I was glad to remember that dream. To recall not only the visceral thrill of soaring weightless through space, but the limitations that accompany achieving such freedom.

Then a herd of schoolchildren approached, trampling the calm and raising dust and hooting at the lemurs to awaken them, perhaps from dreams of flight.

So This Bunny Goes into a Phone Booth….

Available in 1969, still on shelves in 2011.

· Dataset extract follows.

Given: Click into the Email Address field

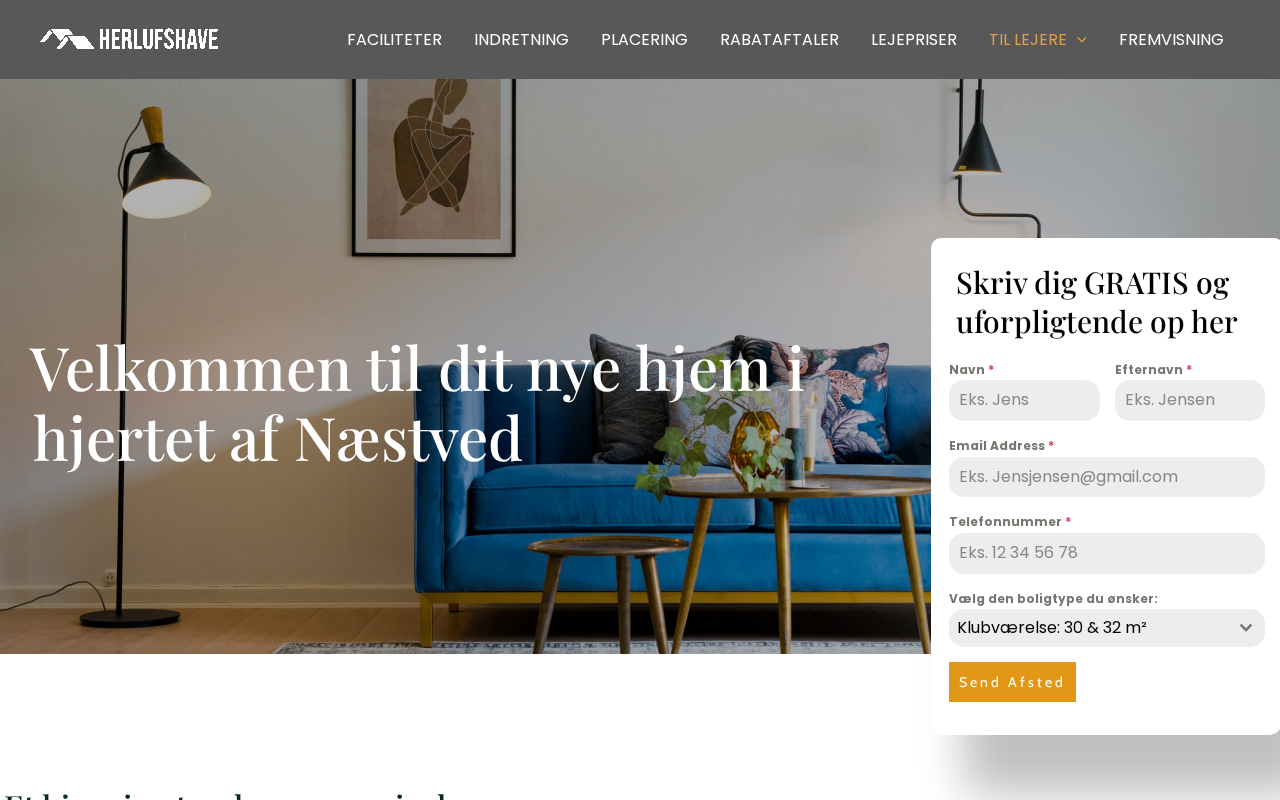Looking at the screenshot, I should pyautogui.click(x=1107, y=477).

On second thought, maybe it is not a pattern for a bunny suit, but for a puppy suit with a gratuitous ruff. No matter. The relevant point is that no sewing pattern manufacturer has obtained licenses from Marvel Comics. And so, this indistinct pink pawed creature from the sixties can–with scissors, a measuring tape, a short stack of printer paper, Scotch tape,  a yard each of red and blue fleece, a tube of glow-in-the-dark 3D fabric paint, sixteen inches of Velcro, and thirty-four cents worth of white mesh–go into a patio home in West Phoenix and come out…

Is the real reason Peter Parker wears this suit to hide his pull-ups?


Red socks over rain boots sold separately.

And, thanks to the miracle that is fleece, you can be a super hero and be fluffy, too. (See I Just Wanted You to be Something Fluffy.)

Have you effected a stunning transformation?